19 września 2014 20:01
Tez uwazam że ze stresu i przemęczenia można zasłabnąć.A tego czasem na steli nie brakuje i nie każdy da radę.
 
W tym sensie pisałam,że nie każdy nadaje sie do tej pracy.
19 września 2014 20:05 / 1 osobie podoba się ten post
greenandy

Tez uwazam że ze stresu i przemęczenia można zasłabnąć.A tego czasem na steli nie brakuje i nie każdy da radę.
 
W tym sensie pisałam,że nie każdy nadaje sie do tej pracy.

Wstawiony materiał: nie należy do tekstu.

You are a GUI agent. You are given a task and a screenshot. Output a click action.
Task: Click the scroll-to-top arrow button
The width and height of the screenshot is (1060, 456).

Bo to jest świeta prawda! Osoby , szczególnie wrażliwe, nie nadaja się do tej pracy. Tutaj to trzeba miec twardą d....ę i duzo samozaparcia!
19 września 2014 20:06 / 3 osobom podoba się ten post
Zdrowie,zarówno fizyczne jak i psychiczne /siłę psychiczną/ trzeba mieć.
19 września 2014 20:11 / 1 osobie podoba się ten post
Ja się z tym wszystkim zgadzam coście napisały,tylko że no jak się jedzie 1,2 raz ok ale dziewczyna była kilkakrotnie i za każdym razem ta sama historia do tego stopnia ,że musi do domu wracać ,więc uważam ,że być moż eto coś więcej niz stres,przemęczenie i nerwica nawet.Każdy ma fizycznie gorsze dni ale nie aż tak,nie na każdym wyjeździe kolejnym.Powinna iśc do dr i przynajmniej podstawowe badania i EKG zrobić,choćby dla spokojności-ja bym poszła.
19 września 2014 20:26
Barbara niepowtarzalna

To teraz wiem , dlaczego zdarza mi się robić słabo w kościele , jak dłużej postoję ...... Nie nadaję się , czyi niegodna jestem ?????-:)))))))

hahahaha Ja mam to samo, rzadko mdleję ale jak już to w kościele.  Jakoś mi tam za duszno i powietrza brakuje. kurde może ja też niegodna ? A moze powinnam sobie własną ławkę wykupić ?:)
 
A tak poza tym to jestem " do rany przyłóż". nie wiem dlaczego ale tutaj mam wiecej cierpliwości.
Potrafie wstać wnocy po raz 6 do wołającej babci i jeszcze wejsc do jej pokoju z uśmiechem.